Monday, December 7, 2009

Astonishing EEStor News!?!

Before we all get carried away with what could be astonishing EEStor news, it's important to calm the soul, slow down and peer into the wider significance of reality, your life and the universe around you. It's said that 25% of the Earth's inhabitants do not enjoy the use of electricity. Ergo, there are almost literally worlds amid our world which struggle with a great many things we take for granted. Our comfort and the human suffering around the world represent an unignorable lack of balance, one that we are fortunate to have had attacked by heroes who declare the status quo unacceptable.

Until we join these individuals on the higher plain, our own personal lives will very likely mirror the various imbalances in our world. That is, our attempts to satisfy our multitude of greedy desires will invariably lead to lonely, hollow illusions of human fulfillment. The real opportunity is to attack human suffering in order to win one's own humanity.

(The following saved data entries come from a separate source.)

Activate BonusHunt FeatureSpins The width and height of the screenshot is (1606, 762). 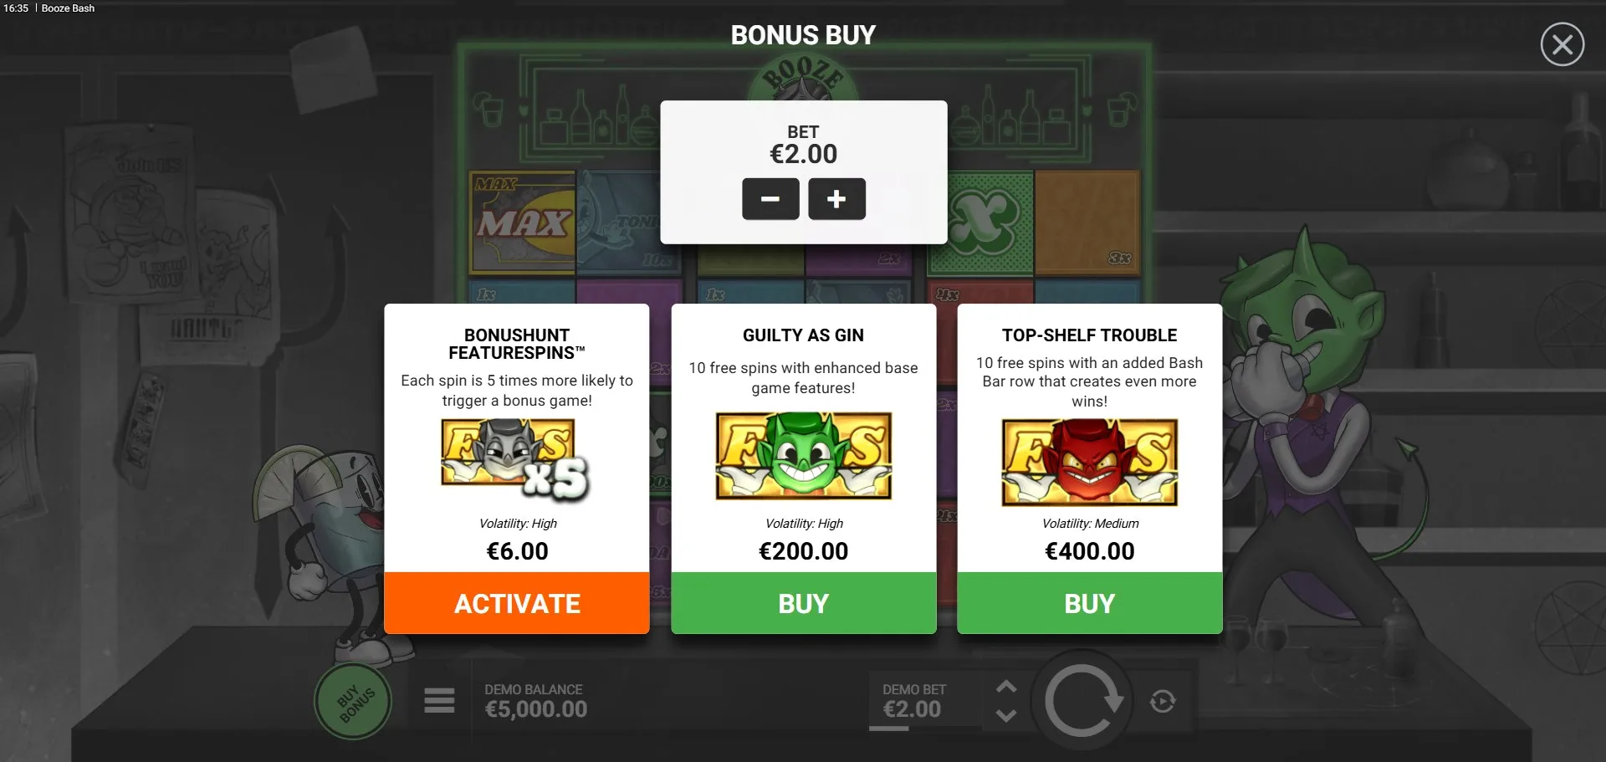[x=517, y=603]
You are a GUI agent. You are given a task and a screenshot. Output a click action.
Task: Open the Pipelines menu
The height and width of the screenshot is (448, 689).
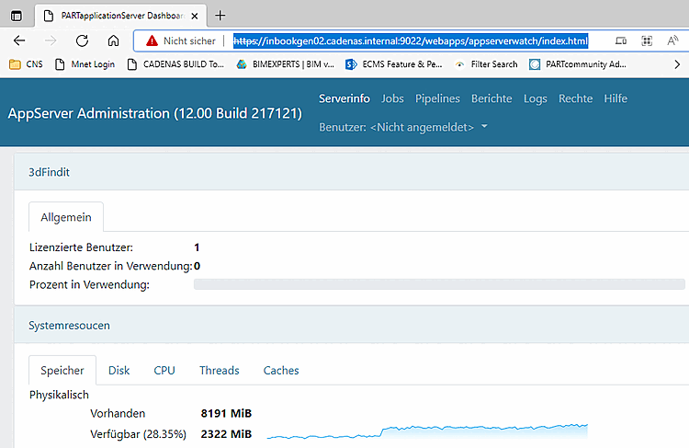(x=437, y=98)
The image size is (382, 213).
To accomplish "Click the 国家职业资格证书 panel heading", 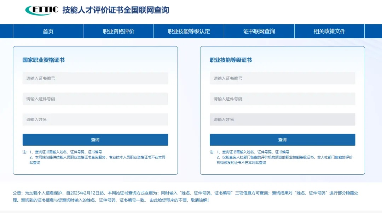I will click(44, 60).
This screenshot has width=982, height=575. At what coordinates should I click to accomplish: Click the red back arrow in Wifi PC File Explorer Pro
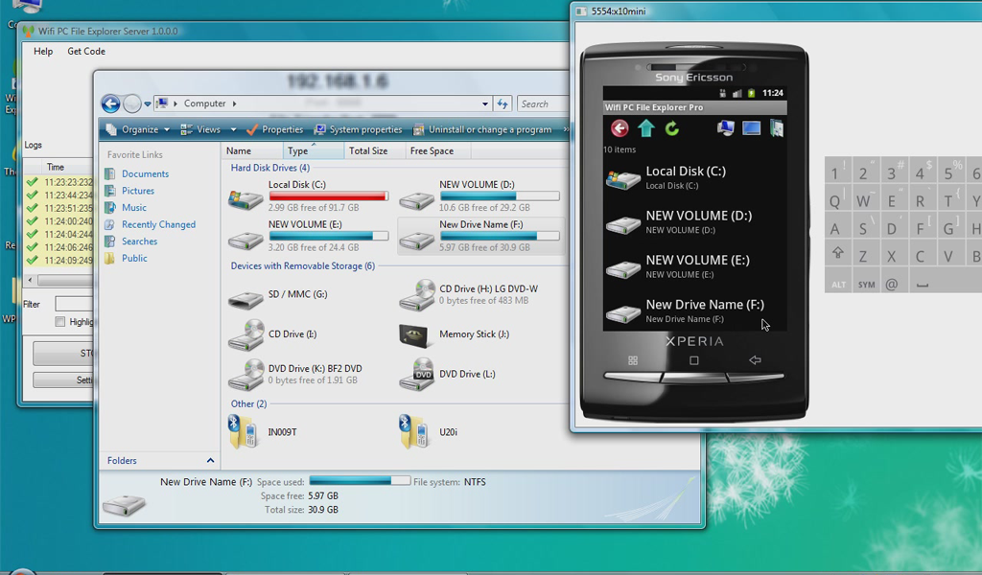619,127
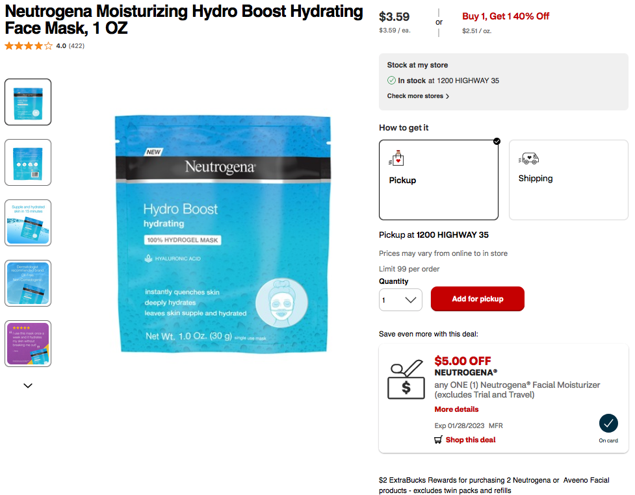The image size is (635, 495).
Task: Select the first product front thumbnail
Action: tap(28, 102)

From it's inception, this blog has been dedicated to the memory of Fr. Angelo D'Agostino, founder of Nyumbani. (It's not a monument or even a church, but then again, D'Agostino has not yet been canonized so relax a little.) :-) After almost 3 years, that dedication seems fitting because EEStor represents a truth not unlike that of ridding Africa of the scourge of AIDS at least insofar as the founding vision is concerned. Granted, in wildly different realms, Nyumbani and EEStor set out to accomplish what is widely considered impossible. Nyumbani attacks human apathy with a goal to normalize & nurture the lives of children who have lost their parents to AIDS. EEStor attacks scientific hubris with a goal to create something extremely useful before giving in to the desire to explain how it is even possible, thereby jeopardizing how it is used and by whom. Does the anology feel stretched a bit? Never mind.

Even if the above reflection has no resonance for you, I felt it important to provide a bit more information about Nyumbani. So I reached out to the succesor of Fr. D'Agostino, a kind soul by the name of Sr. Mary Owens. Hopefully, it will provide additional information for why I support this great charity.


Dear B,

Greetings from Nyumbani.

See answers to your questions under each question.

I would have appreciated more info about who you are.

Sister Mary

[B's Note: Even charitable people wonder who. ;-) ]

B wrote:
Dear Sr. Mary,

I met Fr. D'Ag in the Washington DC area a few years ago and have been giving my support to Nyumbani ever since. I hope you are doing well.
I would like to write an article about Nyumbani for a blog I maintain. I was hoping you might be so kind as to answer a few questions for the article.
1) Are donations to Nyumbani accounted for in a transparent way? How can one be sure funds are used in an effective manner?
All donations are receipted and our accounts are audited by one of the leading world audit firms

2) What is the most pressing need of your organization at this time of December 2009?
We look to Christmas to receive gifts of food, household items, cash donations which help us in the running of Nyumbani Children's Home which depends entirely on donors

3) In the newsletters, I think I've seen mention of some use of renewable energy in the village. Can you share a few thoughts about how that is working? How did you come into it and are there plans to grow it? (I ask about this because my blog is devoted largely to the discussion of renewable energy)

We are growing both jatropha and castor. It was Fr. D'Agostino's dream to run our machines and vehicles on biofuel. Jatropha is taking time to adapt to the environment so we have not harvested seeds yet. We have harvested castor seeds and, because the quantity is still small, have sold as seeds, i.e., we are not yet extracting the oil for use in the Village

4) Can you share a story or two about individuals who benefitted from the services Nyumbani provides?
Our first graduate from Nyumbani Home, Dennis, having acquired a job, moved into his own accommodation in September 2007. He had been with us since 1995.
A visit to Nyumbani Home these days is an experience of meeting happy, healthy children running or cycling around, playing sport, reading in the library or relaxing in their home - totally different from a visit in the 90s when you would see children at varying stages of diminishment and when 1 to 2 would die each month

5) Do you think Fr. D'Ag is a saint? Is he helping out from up above? Any stories you can share in this regard?
Fr. D'Agostino was a good man. I believe that all good people are saints. In addition, he still inspires people - a fruit of a good life. I believe too that he intercedes for us with God.

If your charity is successful, what does it look like 10-25yrs from now?

We shall be out of business since, by then, virtually no child will be born with the virus.